> [Task requirements]
Arrange the items from the line containing "coordinates (1320, 45)." through the line containing "center [1985, 49]." as a Markdown table, with the row number in a column headed No. and the line itself in a column headed Text, omitting any blank lines.

> [Input material]
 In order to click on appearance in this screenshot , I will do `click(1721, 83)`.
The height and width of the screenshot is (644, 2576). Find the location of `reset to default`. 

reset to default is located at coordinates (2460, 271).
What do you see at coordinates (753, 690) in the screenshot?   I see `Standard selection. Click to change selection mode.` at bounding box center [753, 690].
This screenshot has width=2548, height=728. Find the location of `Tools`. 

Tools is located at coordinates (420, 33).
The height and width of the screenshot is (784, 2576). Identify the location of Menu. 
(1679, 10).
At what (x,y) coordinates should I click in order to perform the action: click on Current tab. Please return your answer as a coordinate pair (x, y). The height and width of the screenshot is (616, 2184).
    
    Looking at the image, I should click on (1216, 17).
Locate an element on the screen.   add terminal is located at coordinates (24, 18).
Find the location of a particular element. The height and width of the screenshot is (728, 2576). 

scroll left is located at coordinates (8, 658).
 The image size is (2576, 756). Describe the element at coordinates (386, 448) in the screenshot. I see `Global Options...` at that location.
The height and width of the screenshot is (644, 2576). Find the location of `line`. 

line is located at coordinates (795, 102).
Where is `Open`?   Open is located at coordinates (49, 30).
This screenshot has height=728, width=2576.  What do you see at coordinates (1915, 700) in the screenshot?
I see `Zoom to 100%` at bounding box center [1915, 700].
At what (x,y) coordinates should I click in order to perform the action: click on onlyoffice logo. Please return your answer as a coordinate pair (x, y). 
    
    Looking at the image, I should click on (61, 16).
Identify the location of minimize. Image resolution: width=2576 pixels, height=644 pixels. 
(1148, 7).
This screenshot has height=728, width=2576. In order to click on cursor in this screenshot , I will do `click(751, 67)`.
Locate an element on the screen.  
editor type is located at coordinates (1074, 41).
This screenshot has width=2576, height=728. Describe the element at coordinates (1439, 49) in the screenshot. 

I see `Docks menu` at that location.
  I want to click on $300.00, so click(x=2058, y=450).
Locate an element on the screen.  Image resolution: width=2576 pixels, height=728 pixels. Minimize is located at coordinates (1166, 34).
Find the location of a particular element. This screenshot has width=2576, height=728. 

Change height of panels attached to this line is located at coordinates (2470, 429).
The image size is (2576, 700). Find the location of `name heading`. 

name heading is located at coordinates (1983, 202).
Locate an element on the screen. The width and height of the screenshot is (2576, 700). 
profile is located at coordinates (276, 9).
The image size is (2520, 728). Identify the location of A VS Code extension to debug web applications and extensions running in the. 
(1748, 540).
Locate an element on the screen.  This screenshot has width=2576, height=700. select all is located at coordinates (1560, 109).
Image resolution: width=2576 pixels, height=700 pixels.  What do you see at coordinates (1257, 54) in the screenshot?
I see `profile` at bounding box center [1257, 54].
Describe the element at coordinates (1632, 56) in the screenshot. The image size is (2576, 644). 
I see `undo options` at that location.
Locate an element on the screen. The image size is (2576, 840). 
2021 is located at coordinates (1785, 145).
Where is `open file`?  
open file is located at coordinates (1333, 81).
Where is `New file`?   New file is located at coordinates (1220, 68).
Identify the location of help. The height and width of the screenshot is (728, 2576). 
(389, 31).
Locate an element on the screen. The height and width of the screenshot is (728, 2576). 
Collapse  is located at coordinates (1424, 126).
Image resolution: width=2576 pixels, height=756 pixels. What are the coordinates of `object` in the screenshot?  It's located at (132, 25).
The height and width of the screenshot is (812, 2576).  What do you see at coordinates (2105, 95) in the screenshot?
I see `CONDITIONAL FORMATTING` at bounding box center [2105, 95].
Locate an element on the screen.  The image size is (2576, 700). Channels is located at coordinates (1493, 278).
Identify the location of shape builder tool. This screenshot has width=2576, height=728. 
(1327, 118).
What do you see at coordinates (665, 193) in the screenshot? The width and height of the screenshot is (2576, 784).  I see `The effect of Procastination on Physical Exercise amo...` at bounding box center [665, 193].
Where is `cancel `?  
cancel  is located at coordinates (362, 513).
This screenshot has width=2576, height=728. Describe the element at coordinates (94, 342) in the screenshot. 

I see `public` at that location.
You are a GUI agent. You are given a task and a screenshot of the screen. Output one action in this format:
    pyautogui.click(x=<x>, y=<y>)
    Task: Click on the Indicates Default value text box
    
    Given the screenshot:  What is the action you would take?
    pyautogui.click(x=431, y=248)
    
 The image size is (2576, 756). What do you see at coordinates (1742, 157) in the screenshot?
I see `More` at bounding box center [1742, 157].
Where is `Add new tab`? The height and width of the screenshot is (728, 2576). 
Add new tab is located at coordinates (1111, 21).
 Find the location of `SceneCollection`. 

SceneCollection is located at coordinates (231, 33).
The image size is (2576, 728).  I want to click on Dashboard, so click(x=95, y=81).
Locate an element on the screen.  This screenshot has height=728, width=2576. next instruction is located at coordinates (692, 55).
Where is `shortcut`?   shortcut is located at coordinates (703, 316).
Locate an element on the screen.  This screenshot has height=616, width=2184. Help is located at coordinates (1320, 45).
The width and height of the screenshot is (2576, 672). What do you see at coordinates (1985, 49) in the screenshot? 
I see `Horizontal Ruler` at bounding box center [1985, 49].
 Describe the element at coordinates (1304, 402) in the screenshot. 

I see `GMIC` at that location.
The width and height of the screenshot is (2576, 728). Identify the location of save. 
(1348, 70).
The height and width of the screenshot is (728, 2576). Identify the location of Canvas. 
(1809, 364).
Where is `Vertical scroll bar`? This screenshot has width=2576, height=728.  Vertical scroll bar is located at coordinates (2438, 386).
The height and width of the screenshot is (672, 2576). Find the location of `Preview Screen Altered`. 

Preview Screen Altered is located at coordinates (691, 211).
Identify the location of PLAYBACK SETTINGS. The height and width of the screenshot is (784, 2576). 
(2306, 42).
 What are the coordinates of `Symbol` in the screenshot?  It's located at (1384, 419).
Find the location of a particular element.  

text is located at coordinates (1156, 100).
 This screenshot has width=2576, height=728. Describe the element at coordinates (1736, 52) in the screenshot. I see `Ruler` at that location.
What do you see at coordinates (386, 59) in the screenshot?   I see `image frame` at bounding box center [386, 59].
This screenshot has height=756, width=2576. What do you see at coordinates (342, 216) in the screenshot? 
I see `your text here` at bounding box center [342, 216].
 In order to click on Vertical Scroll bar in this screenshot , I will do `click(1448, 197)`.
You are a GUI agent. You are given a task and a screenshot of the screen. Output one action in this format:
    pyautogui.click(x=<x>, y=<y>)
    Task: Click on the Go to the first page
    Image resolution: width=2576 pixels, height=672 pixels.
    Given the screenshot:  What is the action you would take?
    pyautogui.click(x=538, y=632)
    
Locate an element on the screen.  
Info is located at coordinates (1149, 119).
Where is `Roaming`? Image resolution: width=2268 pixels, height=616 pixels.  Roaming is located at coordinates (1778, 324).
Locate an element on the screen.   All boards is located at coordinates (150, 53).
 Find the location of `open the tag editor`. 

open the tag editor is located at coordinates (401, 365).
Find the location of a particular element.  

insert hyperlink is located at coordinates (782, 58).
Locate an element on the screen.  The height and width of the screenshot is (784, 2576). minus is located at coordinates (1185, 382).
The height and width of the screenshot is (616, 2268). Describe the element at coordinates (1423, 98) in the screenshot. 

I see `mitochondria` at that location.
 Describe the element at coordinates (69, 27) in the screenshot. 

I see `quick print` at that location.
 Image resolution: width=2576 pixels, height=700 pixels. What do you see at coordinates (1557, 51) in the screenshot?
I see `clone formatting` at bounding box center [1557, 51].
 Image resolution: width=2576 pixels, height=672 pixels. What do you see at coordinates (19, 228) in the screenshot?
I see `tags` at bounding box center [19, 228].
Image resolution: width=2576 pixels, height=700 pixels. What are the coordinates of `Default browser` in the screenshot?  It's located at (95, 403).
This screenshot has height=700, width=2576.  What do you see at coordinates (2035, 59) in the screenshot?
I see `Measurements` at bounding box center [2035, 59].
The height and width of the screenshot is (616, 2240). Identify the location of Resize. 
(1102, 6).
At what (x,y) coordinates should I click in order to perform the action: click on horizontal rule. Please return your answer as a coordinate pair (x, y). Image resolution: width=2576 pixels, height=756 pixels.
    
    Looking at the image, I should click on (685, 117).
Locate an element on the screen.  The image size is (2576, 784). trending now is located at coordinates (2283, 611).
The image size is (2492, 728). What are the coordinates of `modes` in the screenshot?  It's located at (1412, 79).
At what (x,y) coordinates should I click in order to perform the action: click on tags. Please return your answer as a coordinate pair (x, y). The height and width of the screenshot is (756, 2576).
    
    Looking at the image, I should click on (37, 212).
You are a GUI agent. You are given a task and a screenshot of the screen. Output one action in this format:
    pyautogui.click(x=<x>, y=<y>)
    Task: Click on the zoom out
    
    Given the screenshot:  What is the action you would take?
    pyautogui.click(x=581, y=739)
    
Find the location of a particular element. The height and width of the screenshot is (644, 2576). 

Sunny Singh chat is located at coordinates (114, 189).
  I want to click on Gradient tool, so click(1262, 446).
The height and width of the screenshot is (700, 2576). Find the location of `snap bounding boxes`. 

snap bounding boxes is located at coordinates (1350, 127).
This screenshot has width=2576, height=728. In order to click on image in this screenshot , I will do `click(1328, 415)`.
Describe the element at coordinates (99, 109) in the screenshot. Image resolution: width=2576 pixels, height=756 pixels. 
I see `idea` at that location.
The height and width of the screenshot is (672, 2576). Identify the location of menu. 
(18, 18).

> [Complete response]
| No. | Text |
|---|---|
| 1 | Locate an element on the screen.  This screenshot has height=616, width=2184. Help is located at coordinates (1320, 45). |
| 2 | The width and height of the screenshot is (2576, 672). What do you see at coordinates (1985, 49) in the screenshot?  |
| 3 | I see `Horizontal Ruler` at bounding box center [1985, 49]. |